Une position critiquée par l’Association des groupes d’intervention en défense des droits en santé mentale du Québec (AGIDD-SMQ). Dans un communiqué publié jeudi, l’AGIDD-SMQ juge la position de la Commission spéciale « injuste et discriminatoire ». « Une fois de plus, les droits et la souffrance des personnes vivant un problème de santé mentale ne sont pas pris en compte », écrit l’AGIDD-SMQ.
Contrairement à la Commission spéciale, le Collège des médecins croit que les patients atteints de maladie mentale devraient pouvoir avoir recours à l’AMM.
On parle beaucoup des souffrances inapaisables pour les troubles physiques ou les troubles neurocognitifs […] Mais pour les troubles psychiatriques sévères aussi, il peut y avoir des souffrances inapaisables.

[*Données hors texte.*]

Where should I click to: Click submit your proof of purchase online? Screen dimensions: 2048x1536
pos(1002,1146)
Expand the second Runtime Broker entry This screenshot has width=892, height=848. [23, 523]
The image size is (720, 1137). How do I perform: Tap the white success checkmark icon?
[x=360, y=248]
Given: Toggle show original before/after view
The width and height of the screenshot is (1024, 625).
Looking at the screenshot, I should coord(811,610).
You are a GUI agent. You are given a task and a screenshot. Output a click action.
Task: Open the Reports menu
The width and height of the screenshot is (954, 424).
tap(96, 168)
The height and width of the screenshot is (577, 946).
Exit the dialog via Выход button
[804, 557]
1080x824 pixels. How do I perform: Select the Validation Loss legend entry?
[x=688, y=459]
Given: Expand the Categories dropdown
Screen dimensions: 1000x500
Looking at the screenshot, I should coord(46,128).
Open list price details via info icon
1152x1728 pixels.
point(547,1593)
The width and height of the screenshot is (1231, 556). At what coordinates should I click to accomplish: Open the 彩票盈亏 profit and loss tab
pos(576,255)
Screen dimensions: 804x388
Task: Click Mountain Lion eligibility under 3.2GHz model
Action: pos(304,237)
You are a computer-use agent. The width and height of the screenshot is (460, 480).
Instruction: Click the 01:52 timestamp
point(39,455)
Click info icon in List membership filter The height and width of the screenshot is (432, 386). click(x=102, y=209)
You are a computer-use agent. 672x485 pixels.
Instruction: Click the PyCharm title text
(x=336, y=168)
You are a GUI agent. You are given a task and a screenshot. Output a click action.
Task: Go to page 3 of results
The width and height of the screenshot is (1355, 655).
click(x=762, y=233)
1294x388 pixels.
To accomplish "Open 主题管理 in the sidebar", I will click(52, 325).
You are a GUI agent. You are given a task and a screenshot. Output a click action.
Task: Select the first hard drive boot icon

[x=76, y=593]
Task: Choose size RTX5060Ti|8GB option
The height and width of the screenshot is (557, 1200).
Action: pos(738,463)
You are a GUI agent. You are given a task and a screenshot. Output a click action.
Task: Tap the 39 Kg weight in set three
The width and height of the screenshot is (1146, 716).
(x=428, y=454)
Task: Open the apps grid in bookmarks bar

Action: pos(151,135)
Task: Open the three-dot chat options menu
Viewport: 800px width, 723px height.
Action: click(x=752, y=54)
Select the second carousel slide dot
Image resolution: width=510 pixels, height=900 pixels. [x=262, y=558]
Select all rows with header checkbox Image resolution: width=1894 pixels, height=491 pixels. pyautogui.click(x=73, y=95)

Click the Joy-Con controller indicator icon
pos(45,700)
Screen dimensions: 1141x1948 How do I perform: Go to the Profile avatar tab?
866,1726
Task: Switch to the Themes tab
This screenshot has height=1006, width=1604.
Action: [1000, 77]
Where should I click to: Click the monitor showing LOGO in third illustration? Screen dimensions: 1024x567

Le Dr Mauril Gaudreault, président du Collège des médecins du Québec
Ce dernier explique que très peu de ces patients seraient admissibles à l’AMM. Ceux-ci devraient notamment être en souffrance depuis « plusieurs années ». Et des balises « claires et sérieuses » devraient être établies pour guider les cliniciens dans leur décision. Le Collège parle notamment de « l’idéation suicidaire, inscrite dans la symptomatologie décrite d’un trouble mental, qui devrait être exclue ».
Le Dr Gaudreault précise aussi que « trouble mental » ne signifie pas nécessairement que la personne est inapte à consentir à ses soins. Il précise ne pas être en confrontation avec la Commission spéciale. Le Collège veut simplement « participer à la réflexion » alors que le Québec est appelé à élargir éventuellement sa loi. Vendredi, François Legault a d’ailleurs laissé entendre qu’un projet de loi en ce sens serait déposé durant la prochaine session.
L’aide médicale à mourir est administrée au Québec depuis 2014. Pour y avoir accès, une personne doit notamment être apte à donner son consentement, avoir une maladie incurable dont le déclin est avancé et irréversible et présenter des souffrances intolérables. Une personne souffrant de trouble neurocognitif ne peut obtenir l’AMM actuellement, car elle est inapte à y consentir. La Commission spéciale avait le mandat d’étudier cet enjeu de même que celui de l’accès pour les personnes atteintes de troubles mentaux.
Actuellement, deux lois encadrent l’aide médicale à mourir au Québec : la loi provinciale et la loi fédérale. Certaines différences existent entre les deux. Le Collège des médecins milite depuis des mois pour que ces deux lois soient « harmonisées ». Le gouvernement fédéral doit se prononcer publiquement en 2022 sur l’élargissement de sa loi sur l’aide médicale à mourir.